===== EXTRACT PROVIDED =====

The latter functionality was then implemented in cpu_status_write()
[hw/acpi/cpu_hotplug.c], in patch#8.
Unfortunately, all DWORD accesses depended on a dormant bug: the one
introduced in earlier commit a014ed07bd5a ("memory: accept mismatching
sizes in memory_region_access_valid", 2013-05-29); first released in
v1.6.0. Due to commit a014ed07bd5a, the DWORD accesses to the *legacy*
CPU hotplug register block would work in spite of the above series *not*
relaxing "valid.max_access_size = 1" in "hw/acpi/cpu_hotplug.c":
Later, in commits e6d0c3ce6895 ("acpi: cpuhp: introduce 'Command data 2'
field", 2020-01-22) and ae340aa3d256 ("acpi: cpuhp: spec: add typical
usecases", 2020-01-22), first released in v5.0.0, the modern CPU hotplug
interface (including the documentation) was extended with another DWORD
*read* access, namely to the "Command data 2" register, which would be
important for the guest to confirm whether it managed to switch the
register block from legacy to modern.

=====

REQUESTS:
**1.** In the passage on QEMU's ACPI CPU hotplug register accesses, why did DWORD accesses to the legacy CPU hotplug register block work even though "valid.max_access_size = 1" was not relaxed in "hw/acpi/cpu_hotplug.c"? Answer in one to three sentences.
**2.** According to the passage on QEMU's ACPI CPU hotplug register accesses, which register received the additional DWORD read access in the modern CPU hotplug interface?
**3.** Write the next part of the passage on QEMU's ACPI CPU hotplug register accesses, starting after its final sentence.

===== MATERIAL PROVIDED =====

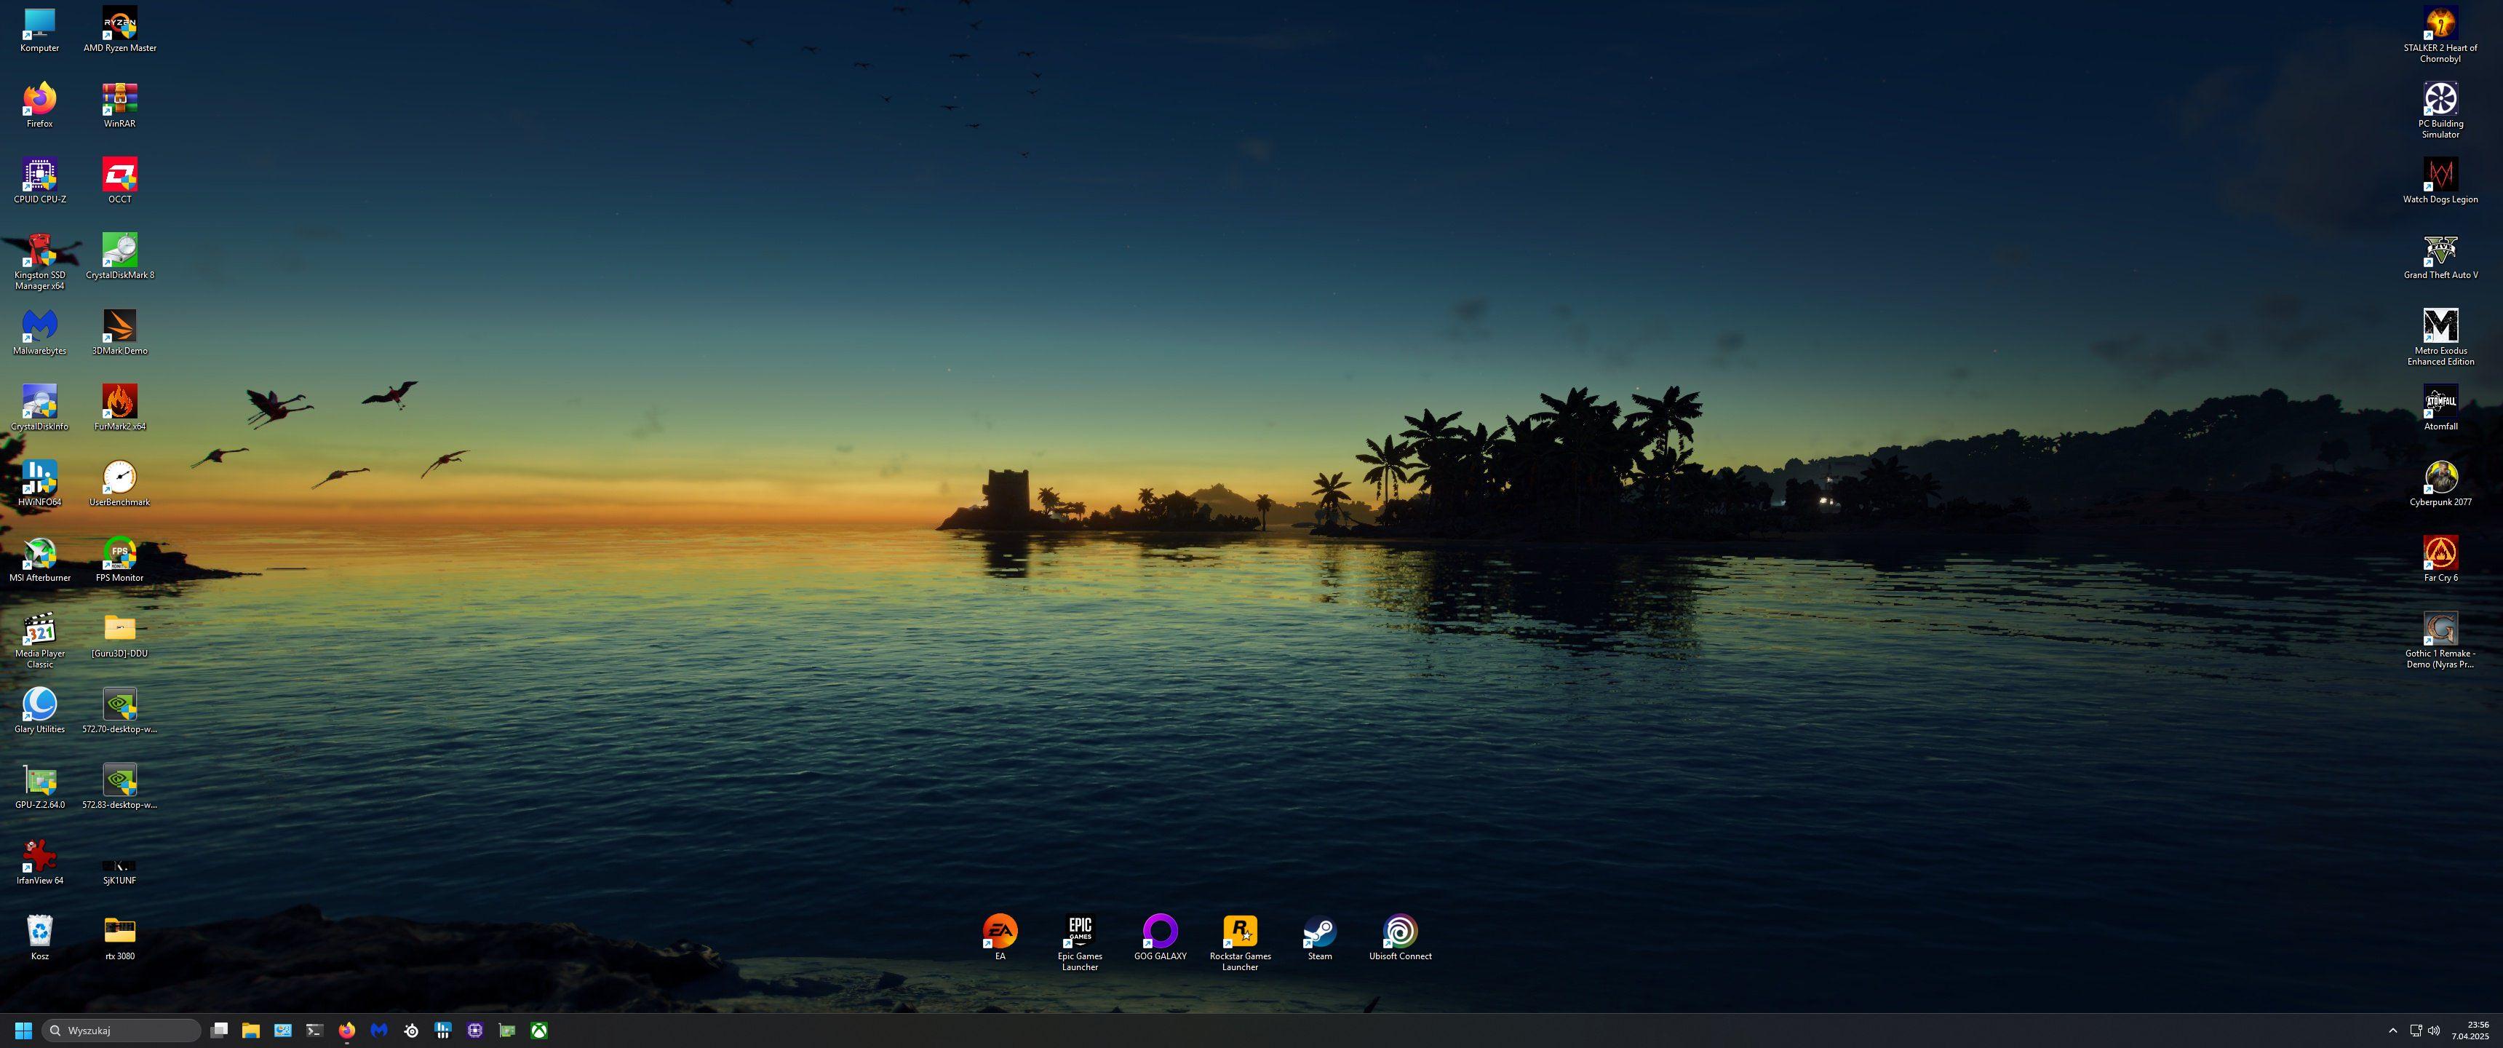Click the FurMark2 x64 desktop icon

[120, 402]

=====

OUTPUTS:
**1.** They worked because of commit a014ed07bd5a ("memory: accept mismatching sizes in memory_region_access_valid", 2013-05-29). That commit introduced a dormant bug, and every DWORD access depended on it.

**2.** The "Command data 2" register.

**3.**
This functionality too silently depended on the bug from commit a014ed07bd5a.
In commit 5d971f9e6725 ('memory: Revert "memory: accept mismatching sizes
in memory_region_access_valid"', 2020-06-26), first released in v5.1.0,
the bug from commit a014ed07bd5a was fixed (the commit was reverted).
That swiftly exposed the bug in "AcpiCpuHotplug_ops", still present from
the v2.7.0 series quoted at the top -- namely the fact that
"valid.max_access_size = 1" didn't match what the guest was supposed to
do, according to the spec ("docs/specs/acpi_cpu_hotplug.txt").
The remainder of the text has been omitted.